Les désordres reprochés ne sont pas de nature objective, mais subjective, de sorte qu’il appartient au juge d’apprécier l’existence d’un manquement contractuel de la part du bailleur dans son obligation de délivrance d’un logement décent et de déterminer si les causes de ces désordres lui sont imputables, ce qui implique également d’apprécier le manquement du locataire à son obligation d’exécuter le contrat de bail de bonne foi, en ne procédant pas au paiement intégral du loyer.
Au regard de l’ensemble de ces éléments, il sera en conséquence considéré qu’il existe également une contestation sérieuse quant au montant du par la défenderesse et qu’il n’y a pas lieu à référé sur cette question.
Sur la demande reconventionnelle en installation d’un compteur individuel
Mme [W] indique que son logement n’est pas raccordé à un compteur individuel et qu’elle s’acquitterait de ce fait de factures de consommation d’énergie de plusieurs logements, au regard du montant de ses facturations qui ne correspondraient pas à une consommation standard pour le nombre d’occupants et la surface occupée.
La bailleresse produit le constat d’état des lieux d’entrée mentionnant l’existence d’un tableau électrique et d’un disjoncteur dans l’entrée de l’appartement, ainsi qu’une photographie de celui-ci. Elle indique par ailleurs que l’appartement est muni d’un compteur individuel.
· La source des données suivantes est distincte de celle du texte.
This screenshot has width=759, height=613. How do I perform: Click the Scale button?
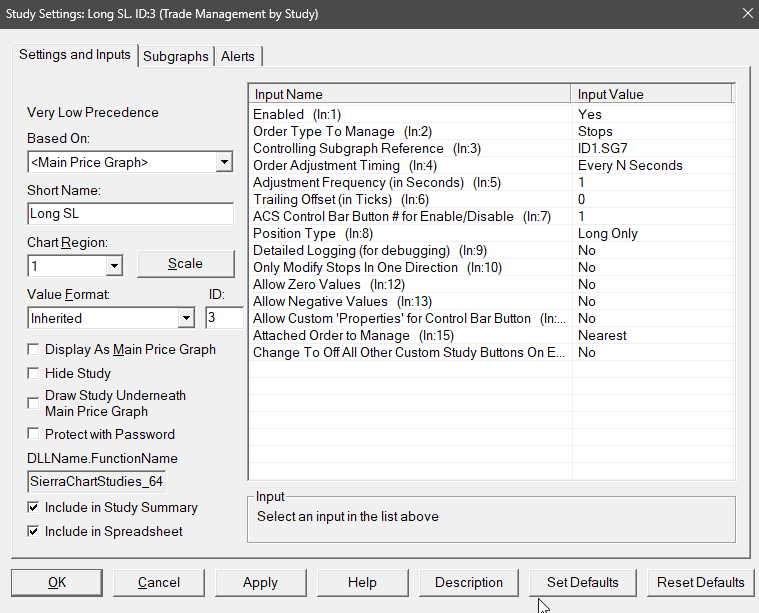coord(185,264)
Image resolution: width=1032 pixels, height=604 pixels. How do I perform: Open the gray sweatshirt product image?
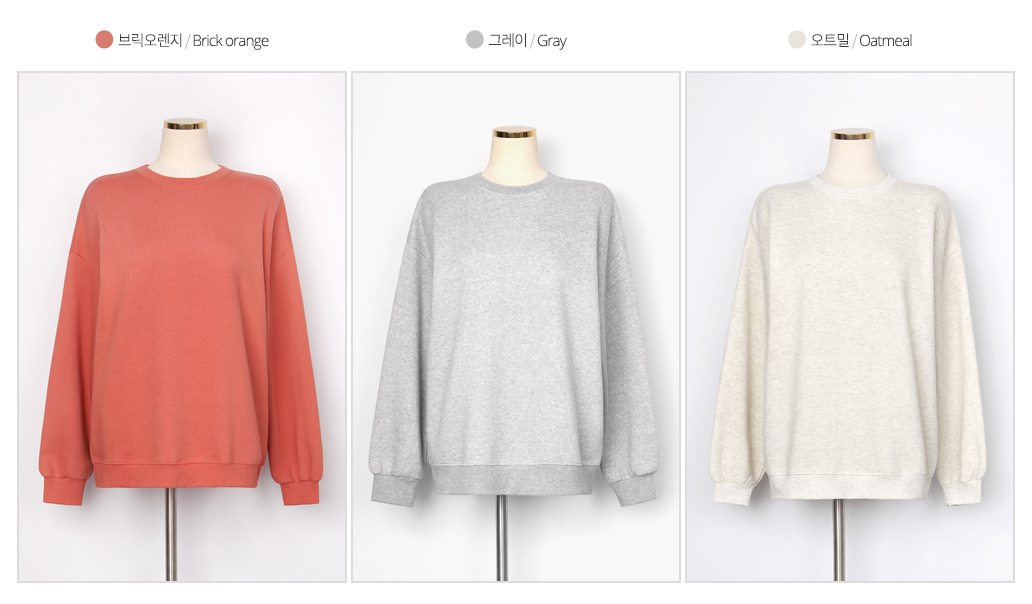point(515,327)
Mme [W] s’abstenant de démontrer que ses voisins n’auraient, quant à eux, à leur charge aucune consommation d’électricité, il sera considéré qu’il existe une contestation sérieuse quant à cette demande reconventionnelle et qu’il n’y a pas lieu à référé sur cette question.
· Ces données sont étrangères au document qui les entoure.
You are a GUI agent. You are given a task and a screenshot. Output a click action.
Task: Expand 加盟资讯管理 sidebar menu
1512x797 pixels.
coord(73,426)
Sur la demande reconventionnelle en réalisation de travaux de mise en conformité et en paiement d’une provision de 4000 euros pour trouble de jouissance
Mme [W] indique que son logement est dans un état de délabrement avancé et présente les désordres suivants : revêtements dégradé, canalisations vétustes, ventilation défectueuse, infiltrations par temps pluvieux, humidité importante, moisissures et demande qu’il soit enjoint à la demanderesse de faire réaliser les travaux de mise en conformité sous astreinte. Elle demande également une indemnisation de son trouble de jouissance pour lequel elle sollicite le paiement d’une provision de 4000 euros.
La bailleresse indique que la locataire ne procède que par affirmation, sans en rapporter la preuve.
Force est de constater que Mme [W] ne produit aucune pièce démontrant l’état d’indécence et les désordres listés au jour de sa demande reconventionnelle. Il sera considéré qu’il existe une contestation sérieuse quant à cette demande reconventionnelle et qu’il n’y a pas lieu à référé sur cette question.
En vertu de l’article 700 du code de procédure civile, il n’apparaît pas inéquitable de laisser à chacune des parties ses frais non compris dans les dépens.
En vertu de l’article 696 du même code, chaque partie succombant, chacune conservera la charge de ses propres dépens.
PAR CES MOTIFS,
Nous juge des contentieux de la protection, statuant en matière de référés, publiquement, tous droits et moyens au fond demeurant réservés, par ordonnance contradictoire et en premier ressort ;
Au principal, Renvoyons les parties à se pourvoir ainsi qu’il leur appartiendra,
Constatons l’existence d’une contestation sérieuse concernant l’ensemble des demandes de la SCI VARSOVIE et de Mme [K] [W],
Disons n’y avoir lieu à référé sur ces demandes,
Rappelons que la présente ordonnance bénéficie de l’exécution provisoire de droit,
Rejetons la demande au titre des frais irrépétibles,
Laissons à chaque partie la charge de ses dépens.
Ainsi ordonné et mis à disposition au greffe le 28 mars 2025.